I made coffee and sipped it. Then it happened. Sweat trickled
down my armpits. It does in Bangkok: it's seven-oh-five a.m.
and you've just showered and put talc in places I'd rather not
mention but we all know have to be dry lest nasty bacteria thrive
in them. You haven't even dressed yet. And then the rivulets
of perspiration trickle down your armpits. It's OK if you're
wearing long sleeves; at least you can always pass off the sweat
stains as stylish stripes. But if you're wearing short sleeves,
you are going to look like a liquid-instead-of-lava version of
Mt. Vesuvius. Imagine if you are in a meeting proposing we send
a space capsule to deep space
and this happens.
Just as well that Jodie et alia didn't film "Contact"

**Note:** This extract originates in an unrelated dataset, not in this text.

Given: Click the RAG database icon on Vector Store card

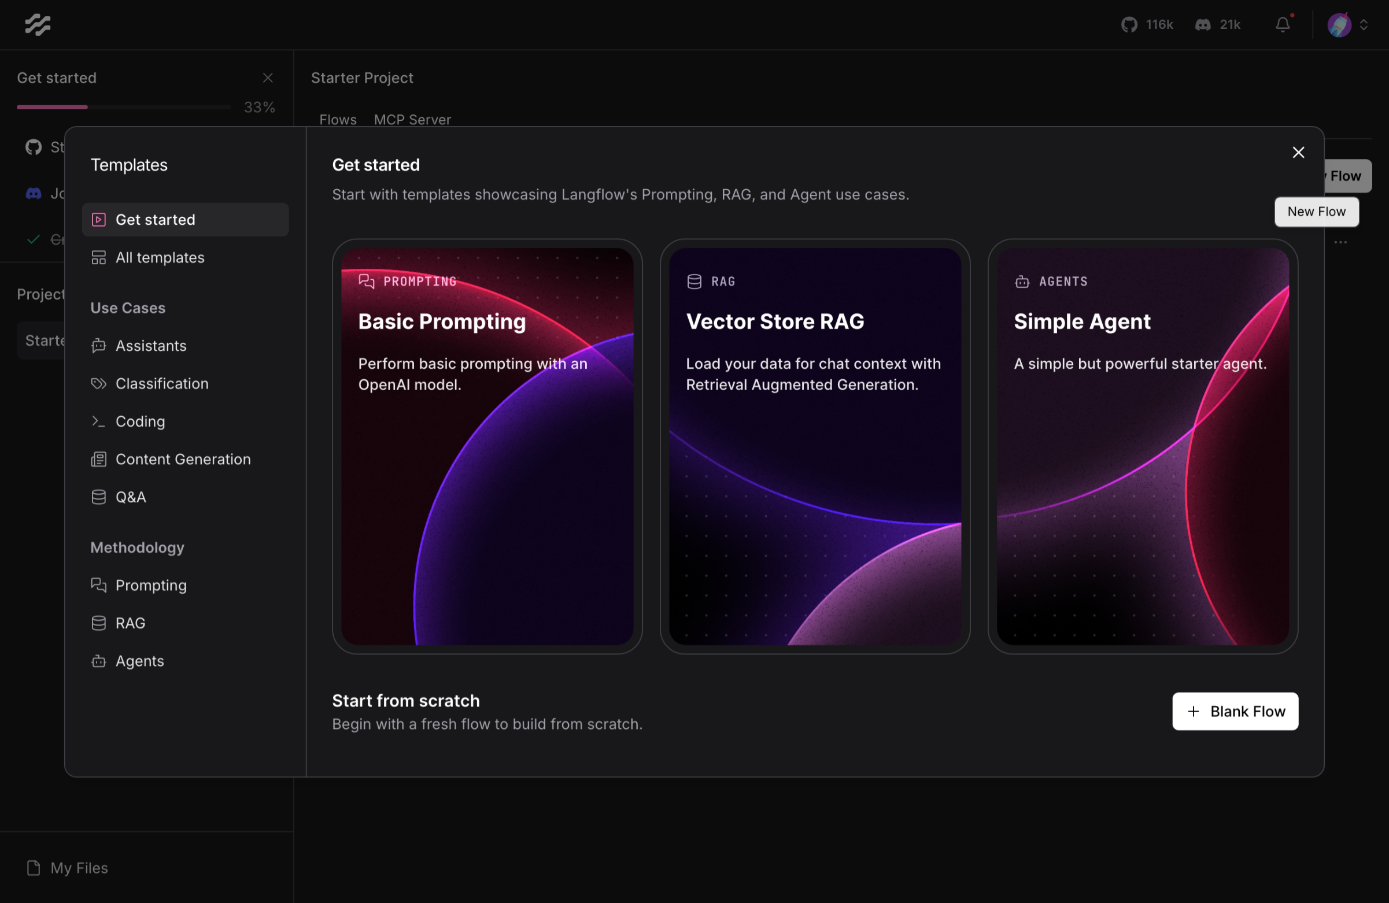Looking at the screenshot, I should 694,281.
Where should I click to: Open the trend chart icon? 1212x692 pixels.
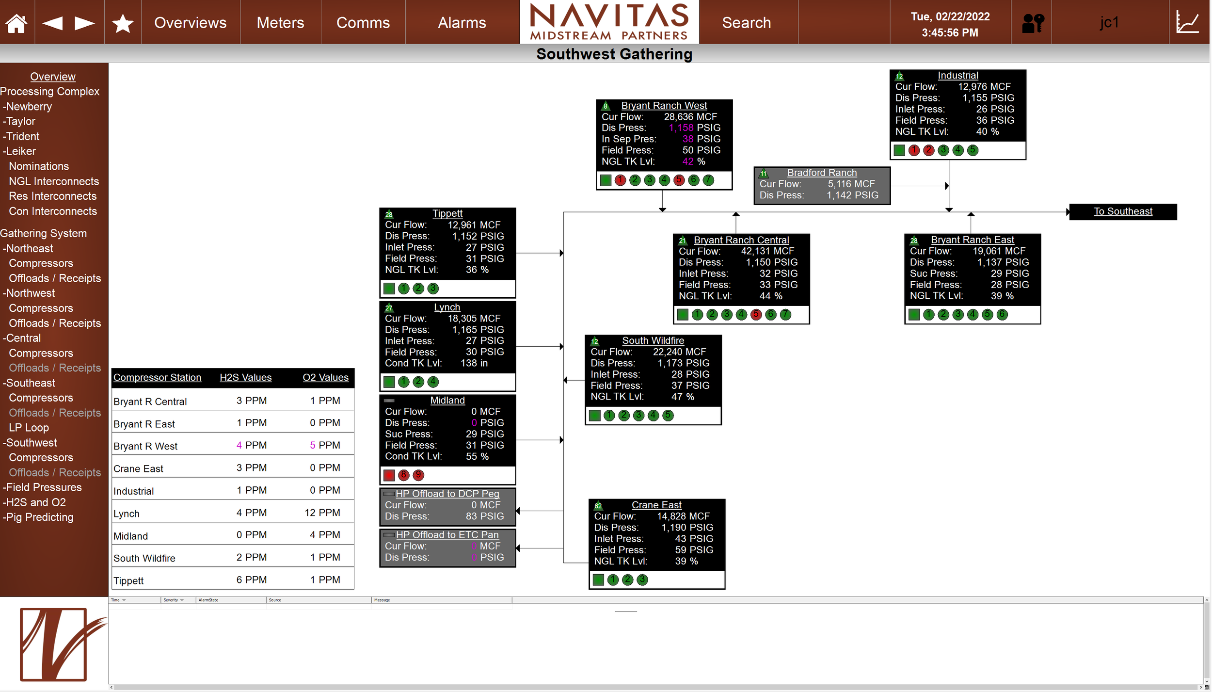point(1188,23)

in Bangkok. Think of how many takes they would have had for each
scene.
JODIE: Stop! My armpits are distracting me!
DIRECTOR: Cut!
And what if you were in the Vega system somewhere, where coconut
trees grow, so it must be in the tropics somewhere. (Have you
ever wondered if those of us who live here are aliens? I think
the mystery of being able to live in a place where thinking makes
us sweat has been answered. We are aliens, and this place we live
in is called the Vega* System).
How would you explain sweat to an alien? I can tell you. This
is what I wanted to say all along. All you would have to do is
borrow Eliot's first line; say to the alien, "April is the
cruelest month." And I guarantee, the alien will laugh with
amusement and say, "these people from Vega are so funny.
Wait until I tell my wife."*
*Various Emissions from Gross Armpits?